From the outset, prosecutors viewed the allegation with skepticism. Defense attorneys viewed it as the fulcrum upon which the entire case turned.
Morning After: A Breaking Point
The following morning, Solomon stated that Jasine behaved as though nothing was wrong.
According to his testimony, she dismissed his distress, denied wrongdoing, and attempted physical contact again after admitting there was no surgery planned.
At that moment, Solomon said, fear and rage collided.
What followed lasted several minutes.
The medical examiner documented 147 stab wounds between the two victims—an extraordinary level of violence that prosecutors later emphasized repeatedly.
When it ended, Solomon did not flee. He remained at the scene, kneeling beside the bodies until the victims’ mother entered the apartment and called 911.
An Arrest Without Resistance
Police arrived to find Solomon still inside the residence, covered in blood, the weapon nearby.
He complied immediately with commands.
He waived no rights but answered questions voluntarily.
He did not attempt to justify the killings—only to explain what had preceded them.
From the start, investigators faced an uncomfortable reality:
The scene suggested rage, but Solomon’s behavior suggested collapse.
Building the Case: Facts Versus Narrative
The prosecution’s case rested on several indisputable facts:
Solomon killed two people.
He inflicted an extraordinary number of wounds.
He had opportunities to leave.
The victims were physically disabled and unarmed.
The defense did not dispute the killings.
Instead, it argued extreme emotional disturbance, citing:
Prolonged deception.
Alleged drugging.
Sexual assault.
A psychological dissociative response.
Expert testimony described Solomon as experiencing acute trauma and impaired impulse control, not premeditation.
But the law is not built on empathy alone.
The Courtroom Divide
During trial, the courtroom became a microcosm of the national debate.
The prosecution framed the case as one of entitlement and rage—arguing Solomon reacted violently to humiliation and rejection.
The defense framed it as a catastrophic breakdown—arguing Solomon was a victim who became a perpetrator under extraordinary psychological stress.
Jurors heard from:
Medical experts
Psychiatrists
Solomon’s former partner
His academic advisors
The victims’ grieving family
Crime scene photographs were shown.
The number 147 echoed again and again.
The Verdict
After six hours of deliberation, the jury returned unanimous verdicts:
Guilty on two counts of first-degree murder.

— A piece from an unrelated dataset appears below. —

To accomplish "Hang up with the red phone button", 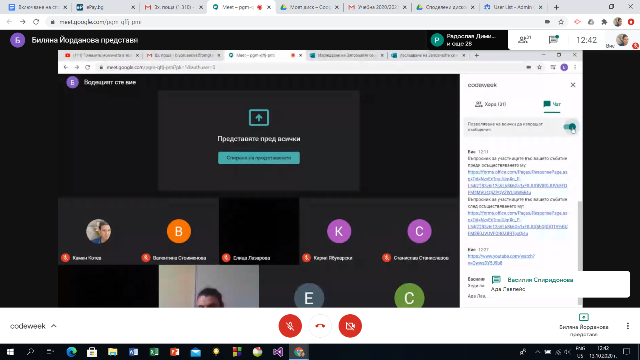I will tap(320, 326).
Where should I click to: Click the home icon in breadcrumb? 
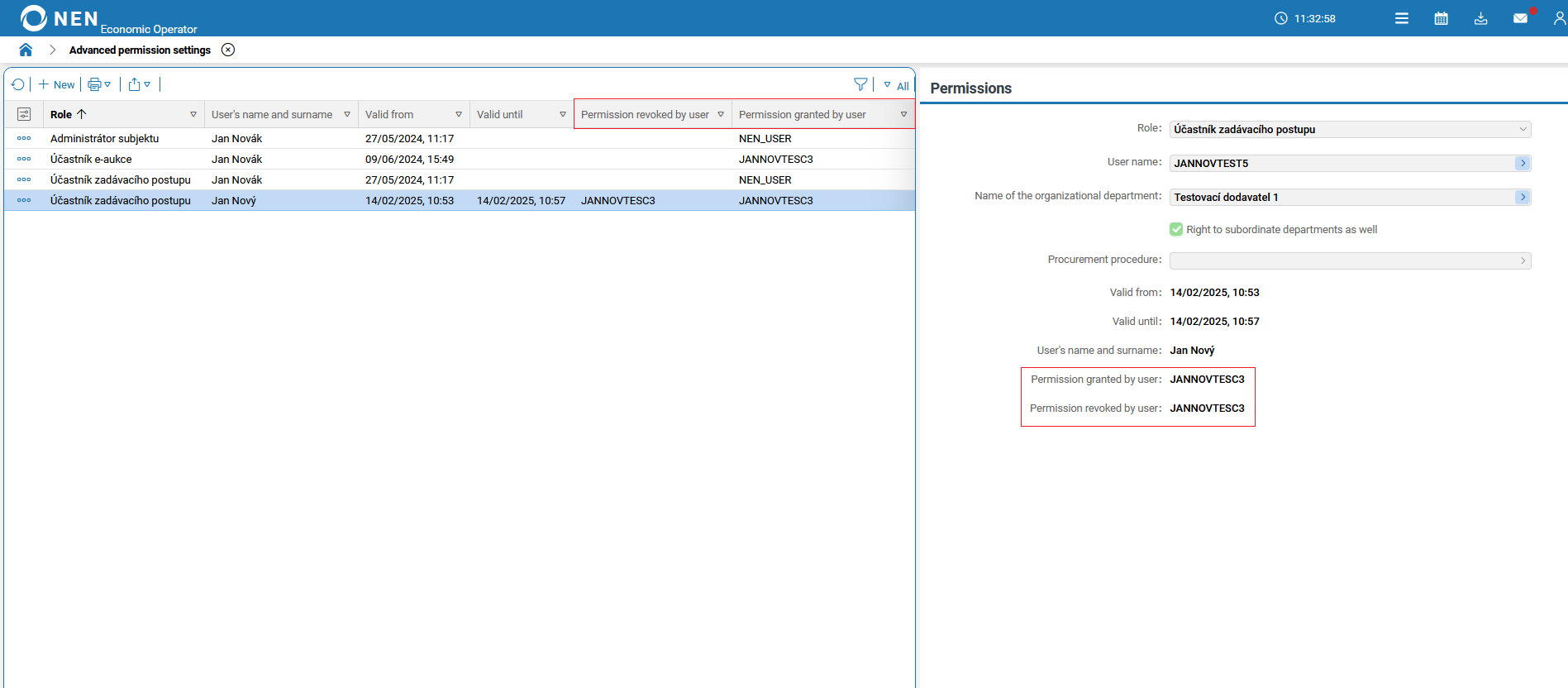click(26, 50)
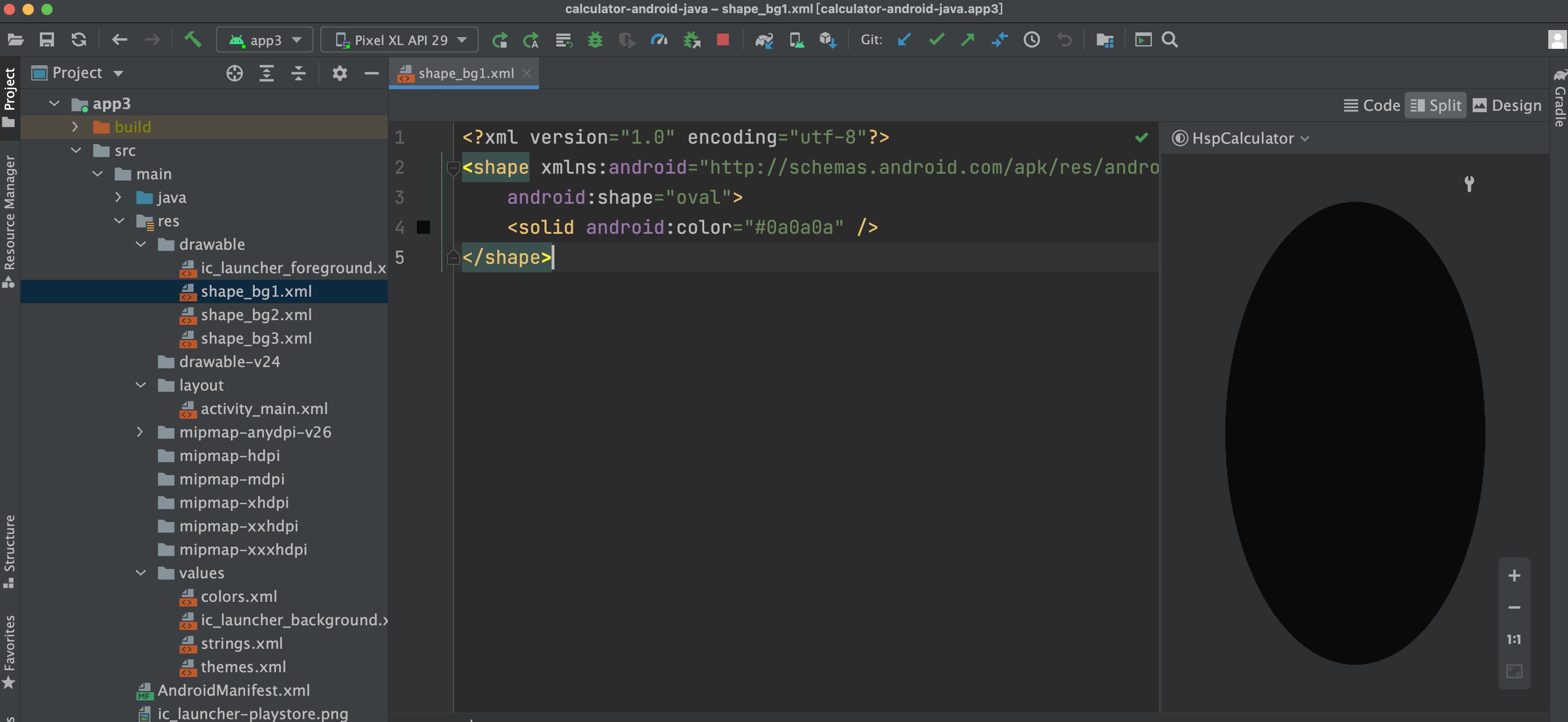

The courtroom fractured instantly—grief on one side, devastation on the other.
At sentencing, the judge acknowledged trauma but rejected mitigation.
Solomon Grant was sentenced to life in prison without the possibility of parole, to be served consecutively.
Aftermath: Two Truths That Cannot Coexist
The Thompson family has never acknowledged the allegations of assault. To them, the case is simple: their daughters were murdered.
Solomon’s supporters insist the justice system failed to account for male sexual victimization and psychological collapse.
Both narratives cannot fully coexist.
And yet, both contain undeniable truths.
Two women are dead.
A man with no violent history will never be free again.
And the events inside that Airbnb will never be fully known.
The Unanswered Question
The law delivered a verdict.
But the case left behind a question no court ruling can resolve:
If trauma explains violence without excusing it, where does justice end—and where does mercy begin?
That question continues to divide those who study the case.
And it may never have an answer that satisfies everyone.